FediFetcher is a tool for Mastodon that automatically fetches missing replies and posts from other fediverse instances, and adds them to your own Mastodon instance.

https://blog.thms.uk/fedifetcher?utm_source=github

MIT License

293 stars 213 forks source link

Robots.txt parsing might not be 100% correct #126

Closed cooperaj closed 1 week ago

cooperaj commented 1 week ago

I'm seeing robots.txt denials in my logs, this is expected though it saddens me that a User-agent: * has been implemented for quite so many services.

But I'm not sure it's 100% correct. I've a few denials that potentially shouldn't be being flagged.

Error getting context for toot https://social.vivaldi.net/@cmicmuir/112674655146822031. 
Exception: Querying https://social.vivaldi.net/api/v1/statuses/112674655146822031/context prohibited by robots.txt

But the contents of this robots.txt are

# See http://www.robotstxt.org/robotstxt.html for documentation on how to use the robots.txt file

User-agent: GPTBot
Disallow: /

User-agent: *
Disallow: /media_proxy/
Disallow: /interact/

Which as you can see don't specifically block the /api/v1/statuses path for the fedifetcher User-agent. This robots.txt seems to be fairly common as well.

cooperaj commented 1 week ago

>>> import urllib.robotparser
>>> rp = urllib.robotparser.RobotFileParser("https://mastodon.scot/robots.txt")
>>> print (rp.can_fetch("FediFetcher", "https://mastodon.scot/api/v1/accounts/lookup?acct=ionafyfe"))
False

Yeah, I don't know why that is coming back false.

nanos commented 1 week ago

Yeah, this is really weird.

nanos commented 1 week ago

OK, the reason for this is in the User Agent that's being used for fetching the file:

curl -i  https://mastodon.scot/robots.txt -H 'User-Agent: Python-urllib/3.11'
HTTP/2 403
[...]
alt-svc: h3=":443"; ma=86400

error code: 101

When setting the User Agent to Python-urllib/3.11 we get back a 403. And a 403 response to a robots.txt request is usually seen as equivalent to

User-agent: *
Disallow: /

I'll see if I can change the User Agent being used by the parser.

cooperaj commented 1 week ago

That makes sense I guess.
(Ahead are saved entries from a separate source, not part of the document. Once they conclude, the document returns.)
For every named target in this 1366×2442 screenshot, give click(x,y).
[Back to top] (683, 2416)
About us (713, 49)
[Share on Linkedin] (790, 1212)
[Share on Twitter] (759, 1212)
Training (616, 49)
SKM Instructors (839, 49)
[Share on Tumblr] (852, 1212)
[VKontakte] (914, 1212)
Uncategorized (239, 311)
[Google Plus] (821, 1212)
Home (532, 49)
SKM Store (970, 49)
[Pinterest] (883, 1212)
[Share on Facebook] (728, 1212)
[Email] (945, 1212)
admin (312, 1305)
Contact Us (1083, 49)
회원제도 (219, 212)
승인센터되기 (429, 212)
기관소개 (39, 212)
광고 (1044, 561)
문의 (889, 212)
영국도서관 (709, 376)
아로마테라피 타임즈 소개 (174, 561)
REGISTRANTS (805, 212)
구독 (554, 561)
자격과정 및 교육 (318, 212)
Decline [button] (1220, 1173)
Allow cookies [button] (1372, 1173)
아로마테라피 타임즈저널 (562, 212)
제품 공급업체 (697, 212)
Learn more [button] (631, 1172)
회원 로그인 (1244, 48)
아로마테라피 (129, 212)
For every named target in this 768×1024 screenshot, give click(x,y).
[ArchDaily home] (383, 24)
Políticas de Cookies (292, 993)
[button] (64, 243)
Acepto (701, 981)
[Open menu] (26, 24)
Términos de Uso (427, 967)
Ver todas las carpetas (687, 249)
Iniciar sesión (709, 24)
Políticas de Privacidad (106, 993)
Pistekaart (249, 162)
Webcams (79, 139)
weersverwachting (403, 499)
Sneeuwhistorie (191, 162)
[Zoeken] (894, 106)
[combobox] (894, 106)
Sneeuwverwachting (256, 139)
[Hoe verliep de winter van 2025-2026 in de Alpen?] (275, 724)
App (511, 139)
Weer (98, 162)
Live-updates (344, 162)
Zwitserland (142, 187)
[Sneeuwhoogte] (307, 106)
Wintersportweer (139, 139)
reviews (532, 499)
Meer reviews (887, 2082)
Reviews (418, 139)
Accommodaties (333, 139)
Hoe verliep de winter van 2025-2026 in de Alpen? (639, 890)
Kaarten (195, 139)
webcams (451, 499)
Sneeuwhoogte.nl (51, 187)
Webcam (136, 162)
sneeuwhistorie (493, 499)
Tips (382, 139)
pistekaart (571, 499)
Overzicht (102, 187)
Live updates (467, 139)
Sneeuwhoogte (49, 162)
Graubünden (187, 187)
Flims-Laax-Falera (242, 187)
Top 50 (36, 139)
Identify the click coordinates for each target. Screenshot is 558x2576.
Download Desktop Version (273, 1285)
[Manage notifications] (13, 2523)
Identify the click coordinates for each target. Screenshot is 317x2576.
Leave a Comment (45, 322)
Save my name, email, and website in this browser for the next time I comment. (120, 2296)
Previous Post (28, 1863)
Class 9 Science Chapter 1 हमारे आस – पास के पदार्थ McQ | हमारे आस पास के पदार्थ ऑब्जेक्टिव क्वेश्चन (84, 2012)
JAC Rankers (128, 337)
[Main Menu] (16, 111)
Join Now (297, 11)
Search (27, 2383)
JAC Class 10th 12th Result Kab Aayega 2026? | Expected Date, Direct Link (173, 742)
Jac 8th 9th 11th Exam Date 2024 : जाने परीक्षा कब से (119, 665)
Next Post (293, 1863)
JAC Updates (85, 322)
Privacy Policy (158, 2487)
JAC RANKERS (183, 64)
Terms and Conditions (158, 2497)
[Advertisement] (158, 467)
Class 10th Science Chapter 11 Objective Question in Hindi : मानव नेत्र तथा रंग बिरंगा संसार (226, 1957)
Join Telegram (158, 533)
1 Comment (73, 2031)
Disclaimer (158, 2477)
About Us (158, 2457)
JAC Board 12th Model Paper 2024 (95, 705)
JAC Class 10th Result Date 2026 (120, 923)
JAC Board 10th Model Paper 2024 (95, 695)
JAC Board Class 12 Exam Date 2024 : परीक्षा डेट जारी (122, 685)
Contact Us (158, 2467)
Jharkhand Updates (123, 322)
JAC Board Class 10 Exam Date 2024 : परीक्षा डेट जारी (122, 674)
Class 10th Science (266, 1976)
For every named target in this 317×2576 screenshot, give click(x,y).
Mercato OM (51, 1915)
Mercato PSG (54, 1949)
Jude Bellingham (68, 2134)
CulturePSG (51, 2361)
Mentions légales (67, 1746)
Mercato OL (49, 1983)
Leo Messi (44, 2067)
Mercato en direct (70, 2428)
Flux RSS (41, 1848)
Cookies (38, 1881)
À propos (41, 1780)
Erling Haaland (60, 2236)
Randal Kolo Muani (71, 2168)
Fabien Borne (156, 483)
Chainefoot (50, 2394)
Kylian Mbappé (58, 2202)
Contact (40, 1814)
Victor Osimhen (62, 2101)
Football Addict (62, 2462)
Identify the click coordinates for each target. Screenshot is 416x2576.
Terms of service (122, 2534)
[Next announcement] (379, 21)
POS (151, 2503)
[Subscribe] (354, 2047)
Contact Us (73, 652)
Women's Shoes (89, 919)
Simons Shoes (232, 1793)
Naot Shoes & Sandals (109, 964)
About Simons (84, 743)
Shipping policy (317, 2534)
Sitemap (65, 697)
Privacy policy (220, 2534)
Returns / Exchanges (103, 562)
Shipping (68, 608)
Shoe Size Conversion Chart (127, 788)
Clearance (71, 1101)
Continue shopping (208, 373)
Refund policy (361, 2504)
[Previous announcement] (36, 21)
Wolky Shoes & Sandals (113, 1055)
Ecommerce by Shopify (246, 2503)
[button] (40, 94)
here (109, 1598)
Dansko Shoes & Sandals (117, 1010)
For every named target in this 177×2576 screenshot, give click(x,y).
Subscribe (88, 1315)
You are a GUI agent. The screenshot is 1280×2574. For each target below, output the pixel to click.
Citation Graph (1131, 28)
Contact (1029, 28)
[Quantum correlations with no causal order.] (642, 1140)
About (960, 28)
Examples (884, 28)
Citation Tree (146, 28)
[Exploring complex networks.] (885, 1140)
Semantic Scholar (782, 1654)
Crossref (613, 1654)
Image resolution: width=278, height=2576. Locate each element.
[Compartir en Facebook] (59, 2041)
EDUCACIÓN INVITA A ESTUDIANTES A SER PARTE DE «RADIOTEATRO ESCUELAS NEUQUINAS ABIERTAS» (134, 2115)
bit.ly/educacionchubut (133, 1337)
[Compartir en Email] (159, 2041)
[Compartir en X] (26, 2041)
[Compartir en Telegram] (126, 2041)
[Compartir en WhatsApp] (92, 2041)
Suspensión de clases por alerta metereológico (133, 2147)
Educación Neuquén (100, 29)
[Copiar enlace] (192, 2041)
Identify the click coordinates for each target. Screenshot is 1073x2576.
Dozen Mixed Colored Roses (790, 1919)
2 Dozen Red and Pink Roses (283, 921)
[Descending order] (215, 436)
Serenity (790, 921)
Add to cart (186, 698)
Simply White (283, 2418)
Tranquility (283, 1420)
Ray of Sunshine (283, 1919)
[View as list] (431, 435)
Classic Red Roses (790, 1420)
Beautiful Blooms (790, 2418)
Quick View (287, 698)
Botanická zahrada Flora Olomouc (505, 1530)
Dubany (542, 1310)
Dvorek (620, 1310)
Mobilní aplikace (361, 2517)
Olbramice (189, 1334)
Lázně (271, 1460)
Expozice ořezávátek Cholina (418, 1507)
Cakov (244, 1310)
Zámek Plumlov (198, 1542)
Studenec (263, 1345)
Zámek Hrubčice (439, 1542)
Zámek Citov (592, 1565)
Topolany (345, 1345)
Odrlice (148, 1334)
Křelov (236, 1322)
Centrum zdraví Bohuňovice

If you're not defining your useragent explicitly you're more likely to be something you'd want to block.

https://stackoverflow.com/a/37335469

This does not bode well.

EDIT2

https://stackoverflow.com/a/37935740

Scratch that, a little bit more complicated than the default way but nothing too tricky.

nanos commented 1 week ago

It's absurd that there is no option to change the UA for this, isn't it?!

Anyway, I also found the second option, and this shouldn't be too tricky to implement.

Closing this in favour of #127 which also deals with a change to UA.